SOURCE MATERIAL ->
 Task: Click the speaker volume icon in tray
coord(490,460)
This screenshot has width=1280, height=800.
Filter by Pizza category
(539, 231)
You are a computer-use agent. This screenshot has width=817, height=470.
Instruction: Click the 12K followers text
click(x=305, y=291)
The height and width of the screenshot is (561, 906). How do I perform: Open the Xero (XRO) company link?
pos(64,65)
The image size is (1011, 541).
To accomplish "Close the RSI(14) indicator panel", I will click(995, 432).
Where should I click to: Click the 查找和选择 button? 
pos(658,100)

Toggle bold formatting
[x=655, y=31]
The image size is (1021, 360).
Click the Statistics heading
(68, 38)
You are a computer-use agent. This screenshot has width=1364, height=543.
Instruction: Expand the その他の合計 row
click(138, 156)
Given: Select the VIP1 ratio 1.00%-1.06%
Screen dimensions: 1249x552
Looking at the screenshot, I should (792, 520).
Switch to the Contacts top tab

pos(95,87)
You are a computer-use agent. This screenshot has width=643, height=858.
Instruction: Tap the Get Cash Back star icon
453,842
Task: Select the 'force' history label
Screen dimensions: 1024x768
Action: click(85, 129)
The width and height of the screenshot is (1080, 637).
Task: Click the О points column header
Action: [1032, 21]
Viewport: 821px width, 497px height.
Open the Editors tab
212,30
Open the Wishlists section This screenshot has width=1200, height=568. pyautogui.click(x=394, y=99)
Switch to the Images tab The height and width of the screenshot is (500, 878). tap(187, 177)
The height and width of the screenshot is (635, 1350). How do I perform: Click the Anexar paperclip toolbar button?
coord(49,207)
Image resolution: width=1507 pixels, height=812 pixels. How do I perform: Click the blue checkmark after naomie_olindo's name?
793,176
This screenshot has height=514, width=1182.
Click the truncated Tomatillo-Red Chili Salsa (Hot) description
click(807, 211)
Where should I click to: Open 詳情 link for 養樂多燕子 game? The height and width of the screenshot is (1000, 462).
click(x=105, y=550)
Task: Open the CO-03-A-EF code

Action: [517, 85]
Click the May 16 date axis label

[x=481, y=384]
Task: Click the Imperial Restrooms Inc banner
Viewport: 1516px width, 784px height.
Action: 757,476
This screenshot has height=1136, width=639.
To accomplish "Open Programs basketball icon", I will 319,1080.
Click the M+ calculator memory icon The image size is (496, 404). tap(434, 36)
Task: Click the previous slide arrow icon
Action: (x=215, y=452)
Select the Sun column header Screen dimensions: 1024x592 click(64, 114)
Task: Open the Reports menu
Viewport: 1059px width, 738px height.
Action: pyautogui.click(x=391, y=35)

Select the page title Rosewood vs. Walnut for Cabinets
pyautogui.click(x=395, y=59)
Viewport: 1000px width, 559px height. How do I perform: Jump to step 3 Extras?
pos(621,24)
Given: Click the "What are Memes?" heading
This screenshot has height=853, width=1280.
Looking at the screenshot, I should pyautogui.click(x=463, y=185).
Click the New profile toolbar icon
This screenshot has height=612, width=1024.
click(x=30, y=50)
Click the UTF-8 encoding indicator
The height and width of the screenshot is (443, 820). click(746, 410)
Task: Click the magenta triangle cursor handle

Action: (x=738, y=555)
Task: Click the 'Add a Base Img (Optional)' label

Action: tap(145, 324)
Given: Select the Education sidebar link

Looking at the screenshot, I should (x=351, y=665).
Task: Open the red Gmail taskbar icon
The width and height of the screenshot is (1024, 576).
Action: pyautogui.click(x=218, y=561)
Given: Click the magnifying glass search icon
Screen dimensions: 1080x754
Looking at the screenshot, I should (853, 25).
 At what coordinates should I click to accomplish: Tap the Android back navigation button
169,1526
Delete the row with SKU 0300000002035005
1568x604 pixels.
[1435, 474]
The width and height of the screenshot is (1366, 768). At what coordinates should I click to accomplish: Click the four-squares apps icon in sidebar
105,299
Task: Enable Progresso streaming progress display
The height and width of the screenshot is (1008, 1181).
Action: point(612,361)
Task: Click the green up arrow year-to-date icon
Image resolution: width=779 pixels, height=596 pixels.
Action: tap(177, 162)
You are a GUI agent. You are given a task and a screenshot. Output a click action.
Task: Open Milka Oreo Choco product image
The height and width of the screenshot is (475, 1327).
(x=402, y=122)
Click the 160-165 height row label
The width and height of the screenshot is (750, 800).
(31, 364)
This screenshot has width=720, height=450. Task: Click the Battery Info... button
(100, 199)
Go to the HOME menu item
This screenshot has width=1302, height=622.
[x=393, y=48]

WORK TASK ->
Search the records for the string "computer" and return every line in which it occurs.

SOLUTION TO THIS EXERCISE ->
You are a computer-use agent. This screenshot has width=817, height=470.
You are a computer-use agent. This screenshot has width=1364, height=543.
You are a computer-use agent. This screenshot has width=643, height=858.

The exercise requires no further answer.